October 2013

Peacemaking starts with us

Our world is in a sad and destructive state. Nation upon nation is in fear of one another. Can true peace ever reign, asks Good Samaritan Sister Clare Condon.

BY Clare Condon SGS

Last week on October 11, the 2013 Nobel Peace Prize was awarded to the Organisation for the Prohibition of Chemical Weapons (OPCW) “for its extensive efforts to eliminate chemical weapons”. This organisation was founded in 1997, 16 years ago, to rid the world of chemical weapons.

Given the horrific use of chemical weapons in Syria this year, this award is a sobering reminder to all the world’s citizens of the horrendous impact of war in all its forms. To kill and maim people for any reason, but especially for reasons of political, economic and social power, is evil by whatever means of weaponry – conventional, nuclear, or chemical.

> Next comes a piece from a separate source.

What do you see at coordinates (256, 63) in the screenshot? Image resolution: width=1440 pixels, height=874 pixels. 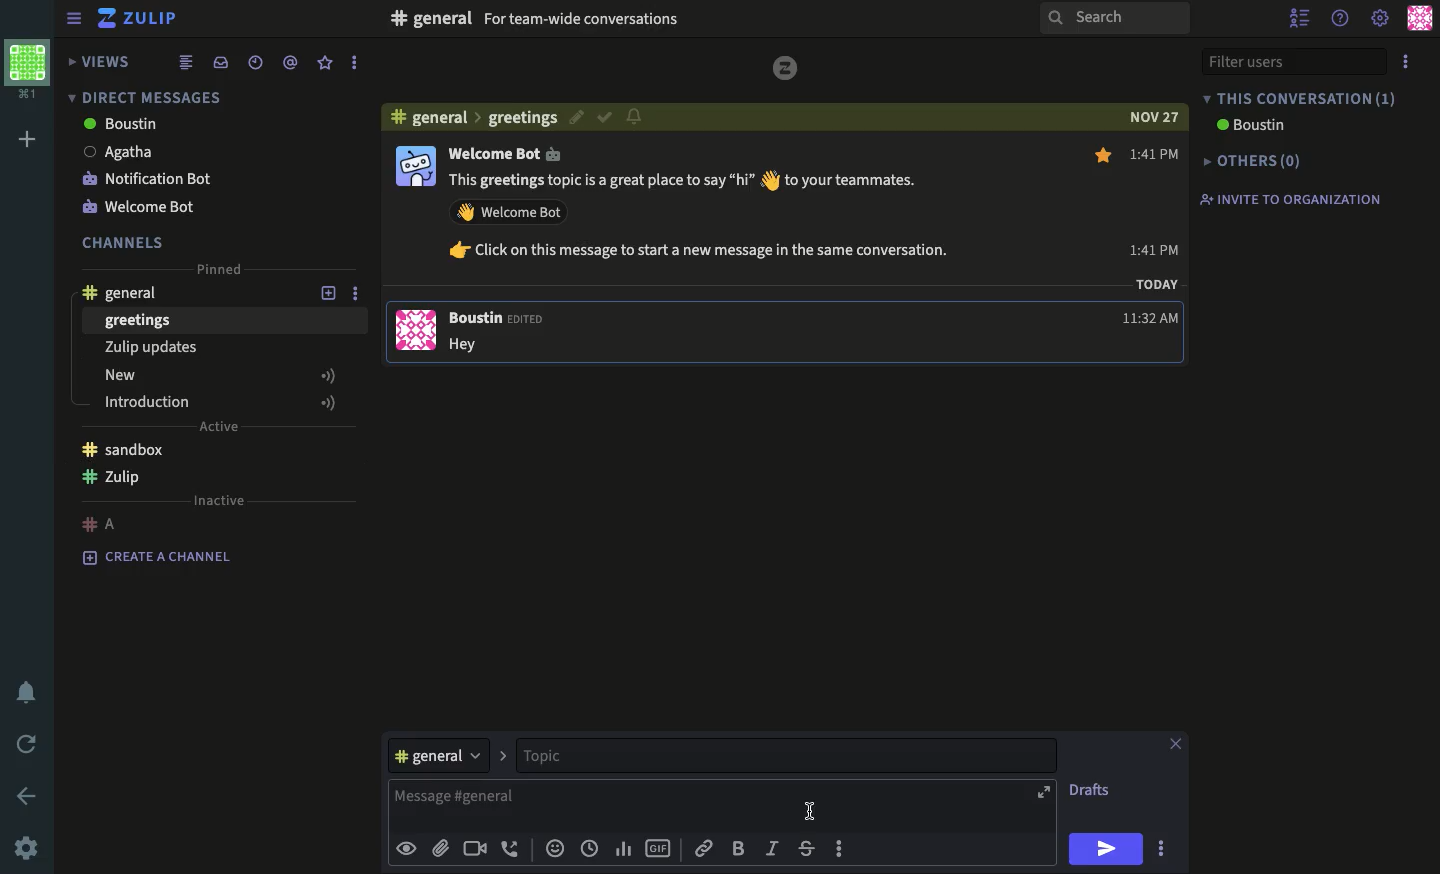 I see `recent conversations` at bounding box center [256, 63].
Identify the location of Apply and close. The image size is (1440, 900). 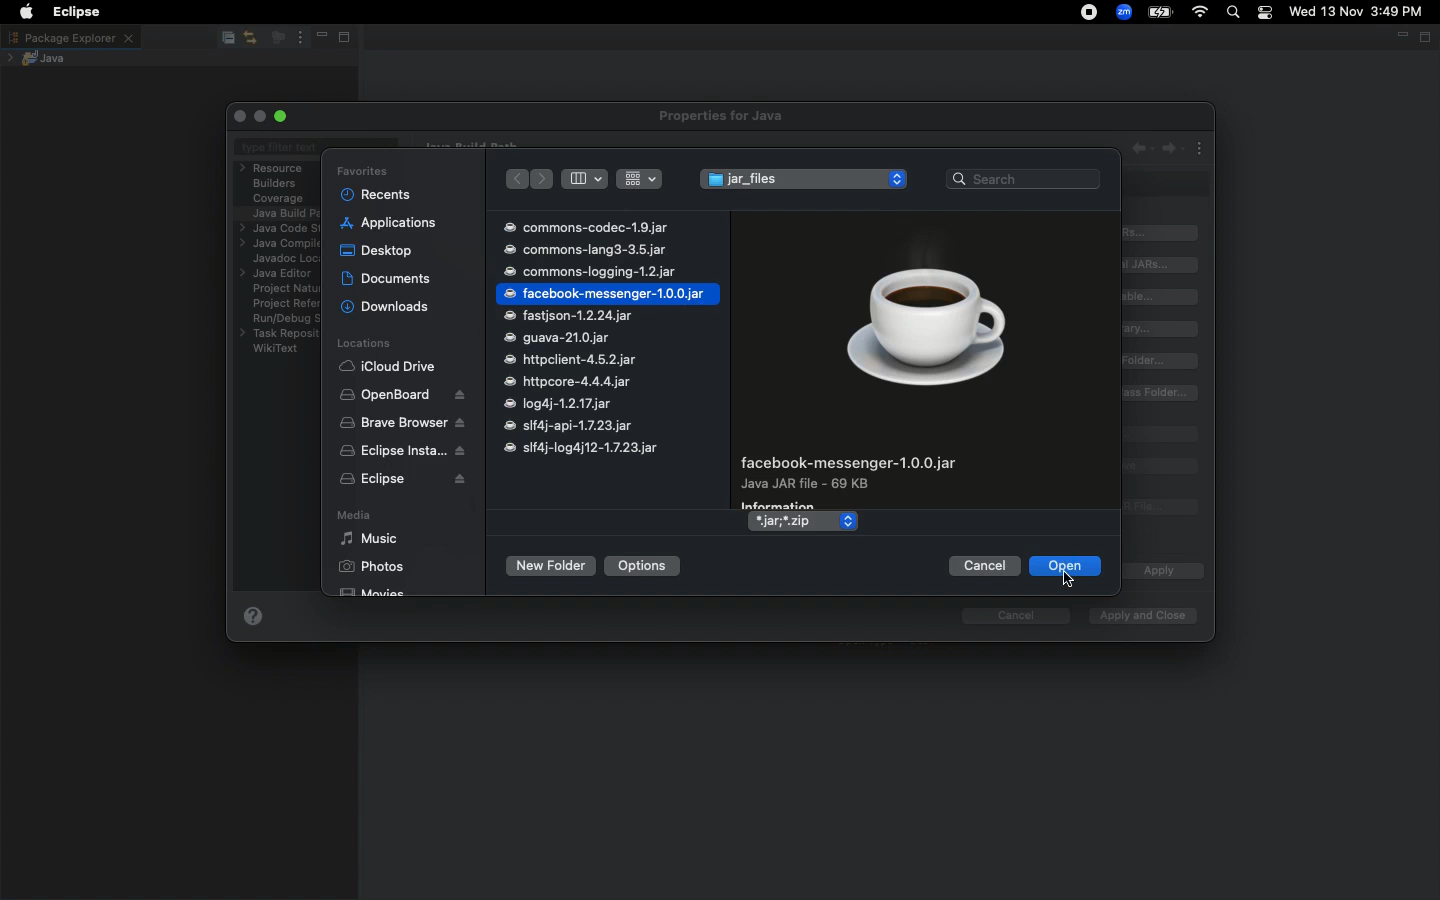
(1138, 616).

According to the website Global Issues, the world spends more than US$1,000 billion annually on the military. The permanent members of the United Nations Security Council – the USA, Russia, France, the UK and China – sell more armaments to developing nations than they give in aid to these nations. The USA and Russia have the largest armaments industries in the world.

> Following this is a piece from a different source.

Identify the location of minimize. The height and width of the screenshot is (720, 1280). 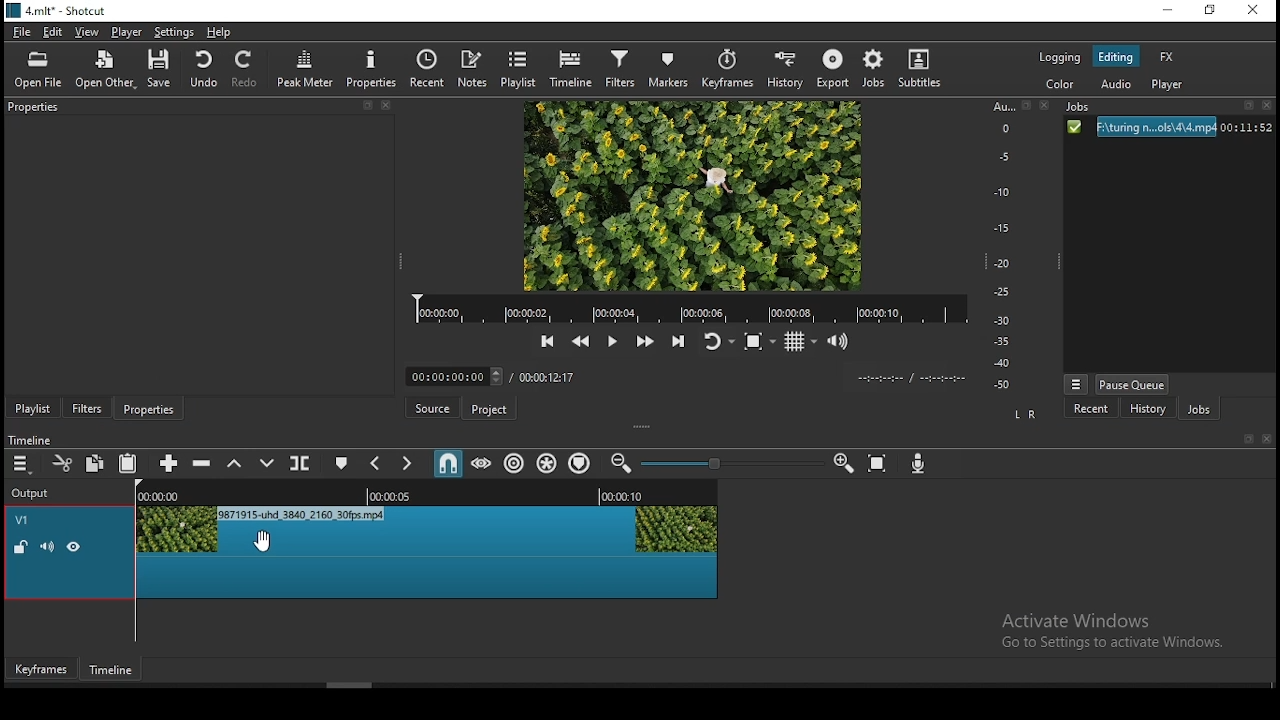
(1171, 11).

Our world is in a sad and destructive state. Nation upon nation is in fear of one another. I ask myself: Can true peace ever reign? We need similar organisations to the OPCW to eliminate all weapons of war – nuclear and so-called conventional. But this is only part of the problem. We need leaders and citizens of all nations to actively and energetically seek peace and pursue it.

Ironically, in the United Nations headquarters garden in New York, there is a statue donated by Russia in 1959 called “Let us Beat Swords into Ploughshares”. The plaque says: “The desire to put an end to war – convert the means of destruction into creative tools for the benefit of all (Evgeniy Viechetich)”.

This quote from the Jewish Scriptures of Isaiah, Joel and Micah comes from a period some 3,000 years ago, and yet humankind has not learnt the lesson. I quote from Isaiah (2:4): “Beat their swords into ploughshares and their spears into pruning hooks. Nation will not take up sword against nation, nor will they train for war anymore”.

What will it take for nation to live at peace with nation, neighbour to live at peace with neighbour? Is this a pipe dream?

At his installation last month as the new Chief Rabbi for Britain and the Commonwealth, Ephraim Mirvis called strongly for efforts to create peace. He said with great passion:

In years to come I would love people to look back on this day and associate it with the time when finally we were on the path to beating swords into ploughshares in Israel and throughout the Middle East. May Almighty God bless leaders with the wisdom to make wise and responsible decisions through these days, weeks and months of challenge.

His challenge is not only to leaders of nations, but to each one of us.

Hatred, revenge and bitterness are the great obstacles to seeking and finding peace within our own lives. How many families are torn apart by an inability to forgive and the harbouring of past hurts? How many neighbourhoods are wracked with conflict because of squabbles and verbal abuse? How many individuals carry rancour and pain because they find it impossible to let go and to seek inner peace and hope?

Whatever the swords and spears within our own hearts and minds, may we individually and as communities seek to turn these weapons into creative tools to forge peace wherever we might find ourselves, in what often feels like a sorry and destructive world.

Clare Condon

Sister Clare Condon is a former Congregational Leader of the Sisters of the Good Samaritan. She served as leader from September 2005 until September 2017. In 2013, Clare was awarded a Human Rights Medal by the Australian Human Rights Commission in recognition of the Good Samaritan Sisters’ work with asylum seekers, Indigenous Australians and the victims of domestic violence.